Na verdade, falamos de um conjunto de sete credores comuns cujos créditos perfazem no seu conjunto um valor de cerca de 53.0000,00€, num universo de créditos reconhecidos no valor de 2.746.488,14€ (desse valor 740.377,17€ corresponde a crédito garantido e 58.703,59€ corresponde a crédito privilegiado), sendo que o maior desses créditos é de 14.728,16€. Tendo em conta os bens apreendidos (o alvará de farmácia e os bens, equipamentos e stocks), os aludidos credores não terão, naturalmente, grandes expectativas de recuperar um valor significativo dos seus créditos caso o plano de insolvência não seja homologado e o processo venha a prosseguir para liquidação dos bens. O plano de insolvência garante-lhes, apesar de tudo, o pagamento de 10% do crédito em 36 prestações mensais após carência de 12 meses (valor que não se pode ter como garantido com a liquidação dos bens) e ainda lhes dá alguma compensação (que não obteriam com a liquidação dos bens) uma vez que o valor restante do crédito não fica inteiramente perdido, sendo convertido em capital social.

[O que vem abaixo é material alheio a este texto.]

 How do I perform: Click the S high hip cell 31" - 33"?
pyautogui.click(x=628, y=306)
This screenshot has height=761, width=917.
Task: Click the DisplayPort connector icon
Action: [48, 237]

Nestas circunstâncias, pensamos que, além de permitir a recuperação da empresa, a situação resultante do plano de insolvência para os aludidos credores se perspectiva, apesar de tudo, mais favorável do que a situação que para eles resultaria da liquidação dos bens, não se apresentando, por isso, como susceptível de afectar e prejudicar, em termos reais, os aludidos credores no confronto com a situação em que ficariam se o plano não fosse homologado. Assim e porque os aludidos credores nunca se manifestaram expressamente contra a aprovação do plano, entendemos que a falta da sua anuência expressa (ou tácita por via da emissão de voto favorável à aprovação do plano nos termos exigidos por lei) à conversão de parte dos seus créditos em capital social corresponderá a uma violação negligenciável de normas aplicáveis ao conteúdo do plano que, como tal, não deve conduzir à recusa da sua homologação.


/////

V.
Pelo exposto, concede-se provimento aos recursos e, em consequência, revoga-se a decisão recorrida e homologa-se o plano de insolvência que foi aprovado pelos credores.
Custas a cargo da Apelada A (…)
Notifique.

  Coimbra, 2019/01/22

Maria Catarina Gonçalves ( Relatora)

Ferreira Lopes

Freitas Neto


[1] Diploma a que se reportam as demais disposições legais que venham a ser citadas sem menção de origem.
[2] Neste sentido, Luís A. Carvalho Fernandes e João Labareda, Código da Insolvência e da Recuperação de Empresas Anotado, Quid Juris, 2008, págs. 709 e 710 e Menezes Leitão, Direito da Insolvência, 2013, 5ª edição, pág. 268.
[3] Ob. cit., págs.718 e 719.
[4] Disponível em http://www.dgsi.pt.
[5] Ob. cit.,  pág. 713.
[6] Ob. cit., pág. 713.
[7] Luís A. Carvalho Fernandes e João Labareda, págs. 713 e 714.
[8] Direito da Insolvência, 2013, 5ª edição, pág. 266.